On Tuesday, April 16, a sprawling 84-page federal indictment connected the Plaza poker game and other related floating games run from various apartments in New York City to a $100 million gambling and money-laundering operation orchestrated by the Russian mob. Illya and Vadim Trincher are featured players in the indictment; they and many more of the 34 people indicted are recognizable figures in the professional-poker world, like Noah “the Oracle” Siegel, Justin “Boosted J” Smith, World Series of Poker bracelet winner Abe Mosseri, and Eddie Ting. There is also one fairly prominent Hollywood name: Bryan Zuriff, executive producer of the new Showtime series Ray Donovan. Toward the top of the indictment is Hillel “Helly” Nahmad, the 34-year-old son of billionaire art dealer David Nahmad. The younger Nahmad stands accused of partially funding the operation through his family’s art gallery in the Carlyle Hotel. The Nahmads may be the world’s biggest art dealers; according to Forbes, their collection is worth an estimated $3 billion and includes over 300 Picassos. (In a theatrical flourish, the FBI raided the gallery, seizing computers and records.) And at the very top is the whale prosecutors might have been after most of all: a purported Russian crime boss named Alimzhan Tokhtakhounov, charged with “extortion conspiracy” and “money-laundering conspiracy,” amount other counts, who has been living as a fugitive in Russia for a decade.
*This article has been updated to show the correct terms of the Texas Hold ’Em games.

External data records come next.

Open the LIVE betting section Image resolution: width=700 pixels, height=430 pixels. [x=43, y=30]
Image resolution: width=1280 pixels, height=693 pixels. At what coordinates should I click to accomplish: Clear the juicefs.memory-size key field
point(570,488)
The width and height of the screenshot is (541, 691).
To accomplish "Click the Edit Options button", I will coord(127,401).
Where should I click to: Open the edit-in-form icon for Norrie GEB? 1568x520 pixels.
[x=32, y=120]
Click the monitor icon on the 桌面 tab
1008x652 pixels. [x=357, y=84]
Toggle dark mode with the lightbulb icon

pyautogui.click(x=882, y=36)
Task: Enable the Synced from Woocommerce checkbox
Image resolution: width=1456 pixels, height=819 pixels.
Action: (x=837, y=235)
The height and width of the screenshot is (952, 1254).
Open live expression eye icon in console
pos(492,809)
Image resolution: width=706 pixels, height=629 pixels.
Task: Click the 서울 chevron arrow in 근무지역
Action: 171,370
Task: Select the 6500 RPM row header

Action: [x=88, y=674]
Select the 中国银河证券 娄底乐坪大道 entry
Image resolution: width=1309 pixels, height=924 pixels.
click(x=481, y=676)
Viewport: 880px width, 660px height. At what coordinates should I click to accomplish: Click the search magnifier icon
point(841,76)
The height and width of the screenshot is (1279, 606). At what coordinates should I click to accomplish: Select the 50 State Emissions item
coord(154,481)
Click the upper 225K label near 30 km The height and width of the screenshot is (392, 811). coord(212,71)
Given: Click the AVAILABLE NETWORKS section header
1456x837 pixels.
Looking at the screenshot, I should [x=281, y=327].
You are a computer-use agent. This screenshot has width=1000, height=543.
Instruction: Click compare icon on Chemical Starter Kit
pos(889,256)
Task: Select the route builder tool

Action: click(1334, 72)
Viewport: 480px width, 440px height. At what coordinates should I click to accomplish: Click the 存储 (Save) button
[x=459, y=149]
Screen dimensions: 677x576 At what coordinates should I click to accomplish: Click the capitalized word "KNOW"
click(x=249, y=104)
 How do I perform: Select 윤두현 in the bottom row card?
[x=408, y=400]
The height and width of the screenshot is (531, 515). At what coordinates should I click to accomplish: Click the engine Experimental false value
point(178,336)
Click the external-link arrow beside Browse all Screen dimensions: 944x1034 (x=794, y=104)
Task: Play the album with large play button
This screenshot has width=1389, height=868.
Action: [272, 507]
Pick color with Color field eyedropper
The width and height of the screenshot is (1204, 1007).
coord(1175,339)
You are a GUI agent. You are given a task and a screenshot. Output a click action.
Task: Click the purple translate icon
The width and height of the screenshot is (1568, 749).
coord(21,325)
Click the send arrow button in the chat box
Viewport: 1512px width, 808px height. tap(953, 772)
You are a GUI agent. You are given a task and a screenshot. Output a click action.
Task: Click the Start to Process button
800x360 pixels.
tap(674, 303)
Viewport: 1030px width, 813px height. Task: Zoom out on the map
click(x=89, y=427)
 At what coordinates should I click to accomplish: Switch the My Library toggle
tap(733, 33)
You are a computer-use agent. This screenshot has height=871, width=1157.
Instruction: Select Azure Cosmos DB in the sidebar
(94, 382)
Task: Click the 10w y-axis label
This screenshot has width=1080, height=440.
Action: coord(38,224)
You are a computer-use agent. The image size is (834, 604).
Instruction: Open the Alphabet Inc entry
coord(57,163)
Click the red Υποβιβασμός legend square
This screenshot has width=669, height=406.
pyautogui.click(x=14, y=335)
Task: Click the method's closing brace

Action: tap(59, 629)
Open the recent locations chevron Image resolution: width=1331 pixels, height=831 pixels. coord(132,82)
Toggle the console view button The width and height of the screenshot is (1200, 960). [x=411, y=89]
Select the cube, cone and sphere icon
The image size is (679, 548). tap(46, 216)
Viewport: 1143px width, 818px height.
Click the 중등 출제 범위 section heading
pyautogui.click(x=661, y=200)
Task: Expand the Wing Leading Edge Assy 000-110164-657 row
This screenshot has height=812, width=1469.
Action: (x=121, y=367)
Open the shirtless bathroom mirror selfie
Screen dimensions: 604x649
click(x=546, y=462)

Illlustration by John RitterPhoto: Louis Lanzano/AP Photo

Not named in the indictment was Marc Lasry. Still, about a week after the arrests, reports surfaced that he was no longer interested in becoming the ambassador to France. “I am very grateful to have been considered, but I would like to put the speculation to rest,” he wrote to Avenue’s investors on April 23. A source close to Lasry insisted that his decision had nothing to do with poker. That didn’t stop another source from telling the Post that Lasry’s appearances at these games “open a can of worms” that would have endangered his bid.

“Today’s charges demonstrate the scope and reach of Russian organized crime,” George Venizelos, the FBI’s assistant director in charge of the bureau’s New York office, said as the suspects—minus the fugitive oligarch in Russia—were being rounded up across the country. But the fact that the games could attract someone as powerful as Lasry is a testament of sorts to the woman at the center of it all. Molly Bloom’s name appears just a few times in the indictment; she is accused of running an illegal gambling business and depositing two checks totaling $25,900 into a bank account in California. But prosecutors might have needed someone like her to make this case: a natural social connector with an artful knack for curating an irresistible poker game. All of which earned her the nickname the “Poker Princess.”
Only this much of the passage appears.